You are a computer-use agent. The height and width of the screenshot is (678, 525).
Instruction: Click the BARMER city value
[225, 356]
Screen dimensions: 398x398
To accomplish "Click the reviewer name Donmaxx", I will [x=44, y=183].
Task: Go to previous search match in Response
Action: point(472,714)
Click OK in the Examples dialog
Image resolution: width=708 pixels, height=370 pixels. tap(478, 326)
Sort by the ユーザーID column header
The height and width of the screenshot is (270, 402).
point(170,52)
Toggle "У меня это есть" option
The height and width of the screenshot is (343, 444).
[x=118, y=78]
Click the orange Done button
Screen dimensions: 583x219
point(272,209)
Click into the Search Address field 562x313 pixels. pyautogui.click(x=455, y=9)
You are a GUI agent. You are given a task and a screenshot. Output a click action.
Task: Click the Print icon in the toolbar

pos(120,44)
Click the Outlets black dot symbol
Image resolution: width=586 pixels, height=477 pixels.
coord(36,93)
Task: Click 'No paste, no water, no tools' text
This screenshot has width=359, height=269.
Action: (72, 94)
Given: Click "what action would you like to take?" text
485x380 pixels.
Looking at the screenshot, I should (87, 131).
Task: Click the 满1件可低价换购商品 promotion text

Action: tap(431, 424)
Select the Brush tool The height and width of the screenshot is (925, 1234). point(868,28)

============

● **Exercise directions**:
Which lines in the records contain the word "agent"? Copy each one.

● **Solved exercise**:
You are a computer-use agent. The height and width of the screenshot is (678, 525).
You are a GUI agent. You are given a task and a screenshot. Output a click action.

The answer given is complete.